_WORK TO DO_. Continue the passage about succession in the Saudi royal family, picking up after its last sentence.

_DOCUMENT PASSAGE_.
★ ★ ★
When King Abdulaziz discussed succession before his death, he was seen to favor Prince Faisal as a possible successor over crown prince Saud due to Faisal's extensive knowledge from years of experience. Many years before, King Abdulaziz recognized Faisal as the most brilliant of his sons and gave him multiple responsibilities in war and diplomacy. "I only wish I had three Faisals", King Abdulaziz once said when discussing who would succeed him. However, King Abdulaziz made the decision to keep Prince Saud as crown prince. His last words to his two sons, the future King Saud and the next in line Prince Faisal, who were already battling each other, were "You are brothers, unite!" Shortly before his death, King Abdulaziz stated, "Verily, my children and my possessions are my enemies."

A fierce power struggle between Abdulaziz's most senior sons, Saud and Faisal, erupted immediately after Abdulaziz's death. Faisal was declared the Prime Minister of Saudi Arabia in 1954, but had limited powers. Soon after, Saudi Arabia began having financial issues and debt as a result of Saud's disastrous policies. Saud was often associated among other things with the plundering of oil revenues, luxurious palaces, and conspiracy inside and outside of Saudi Arabia while Faisal was associated with sobriety, piety, puritanism, thriftiness, and modernization. As the severity of the issues in Saudi Arabia became much worse, the House of Saud forced King Saud to delegate most of his executive powers to Faisal in 1958. However, Faisal was still unable to use his powers as Saud continued to block them, which prompted Faisal to resign. As Saud continued to handle general affairs ineptly, he was bringing Saudi Arabia to the brink of collapse. On 4 March 1964, Faisal and his brothers launched a bloodless coup d'état against Saud. Faisal was made regent, and Saud remained King as a purely ceremonial role. In November, the ulema, cabinet and senior members of the ruling family forced Saud to abdicate altogether, and Faisal became king in his own right. On 6 January 1965, Saud went to the palace with his uncle Abdullah bin Abdul Rahman to declare his allegiance to King Faisal.

The next in line, Prince Mohammed, was crown prince for a short time but disclaimed that title in favour of Prince Khalid in 1965.

Shortly after King Faisal was assassinated by his nephew, Khalid became the King of Saudi Arabia and Fahd became the crown prince. During Khalid and Fahd's reigns, both adopted conservative Islamic policies after the 1979 Grand Mosque seizure. When King Fahd had a stroke in 1995, crown prince Abdullah became the formal Regent for the remainder of Fahd's reign. When Abdullah became King, he began to modernize Saudi Arabia. He allowed women the right to vote and to work in government positions. Abdullah also created the Allegiance Council, a body that is composed of the sons and grandsons of Saudi Arabia's founder, King Abdulaziz, to vote by a secret ballot to choose future kings and crown princes.
★ ★ ★
_LISTING_.
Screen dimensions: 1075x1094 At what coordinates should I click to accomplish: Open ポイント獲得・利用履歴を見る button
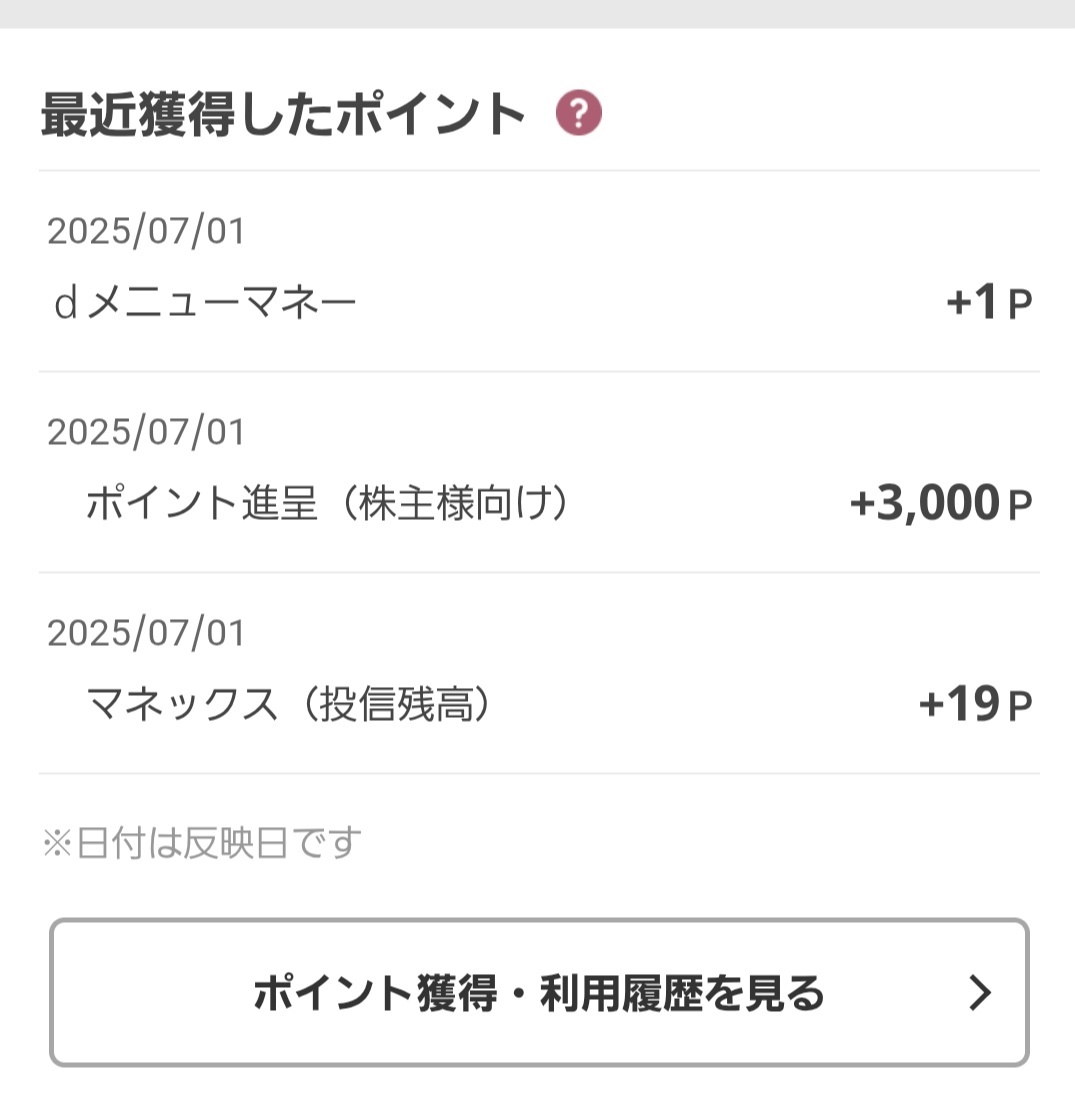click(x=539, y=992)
★ ★ ★
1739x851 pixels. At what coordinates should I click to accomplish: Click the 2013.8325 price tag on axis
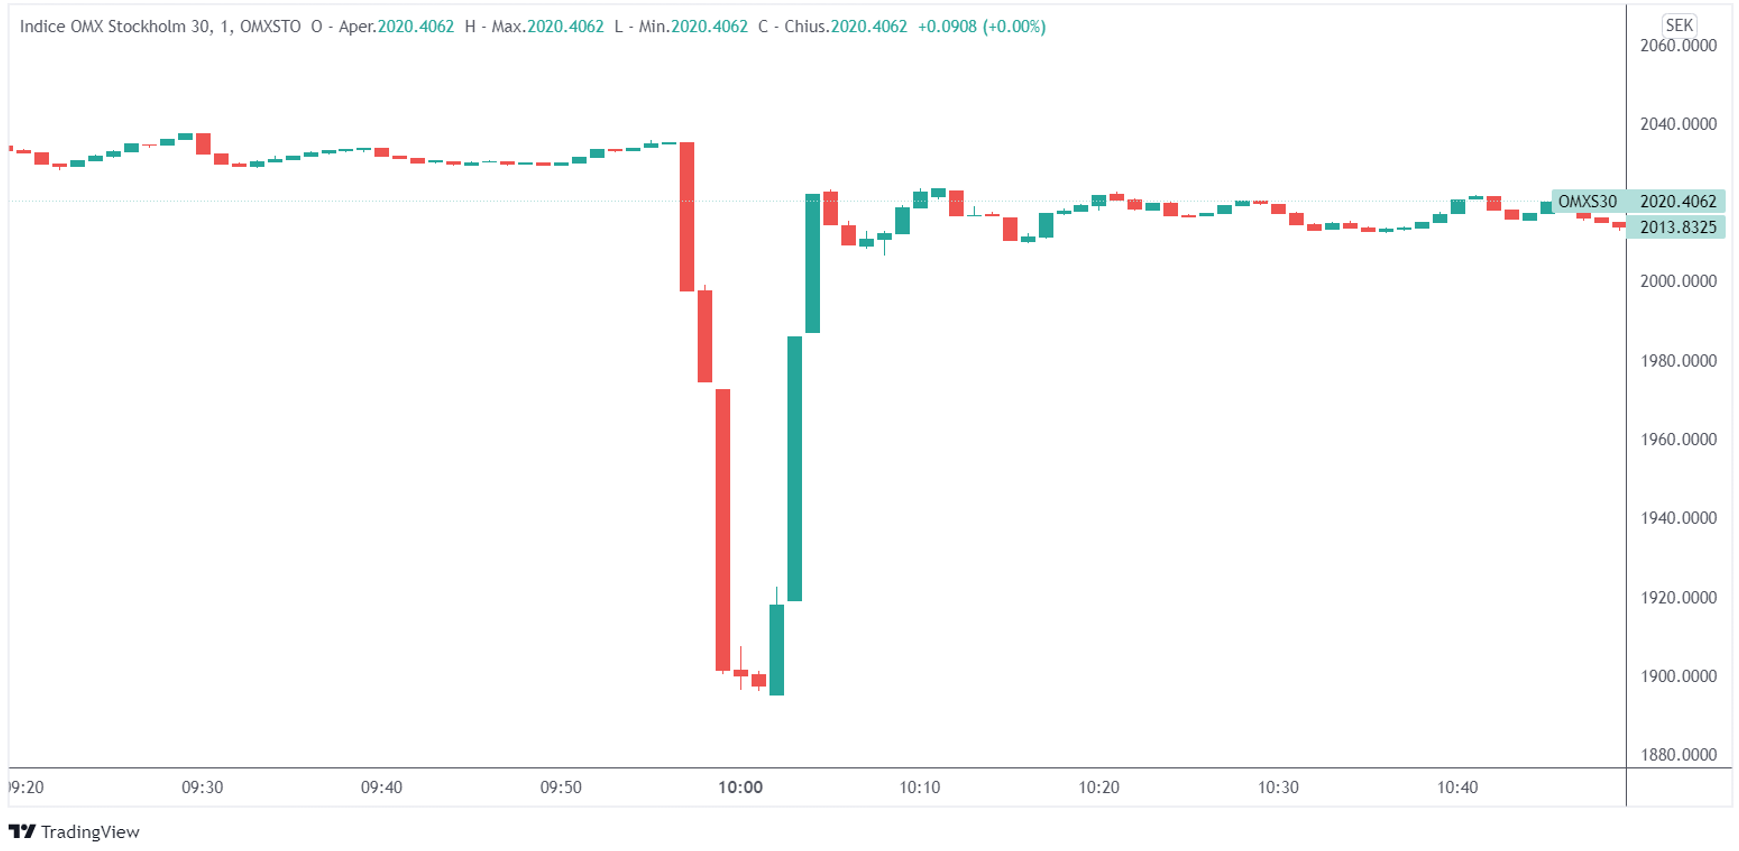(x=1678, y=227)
★ ★ ★
_WRITTEN REPLY_.
As the nation became a gerontocracy in the 2000s and early 2010s, three crown princes died of old age in rapid succession. In the meantime, more and more princes were passed over. In January 2015, King Abdulaziz's last son, Muqrin, became crown prince, only to be ousted three months later in favour of his nephew, Mohammed bin Nayef. Mohammed bin Nayef, the first grandson of King Abdulaziz to hold the title, was himself removed in June 2017 by Mohammad bin Salman, another grandson of King Abdulaziz.

Crown Princes of Saudi Arabia (1933–present)

History of the second deputy prime minister position
The honorific title of "Second Deputy Prime Minister" goes back to 1967, in order to designate who was the senior prince not excluded from the throne. The position was created by King Faisal.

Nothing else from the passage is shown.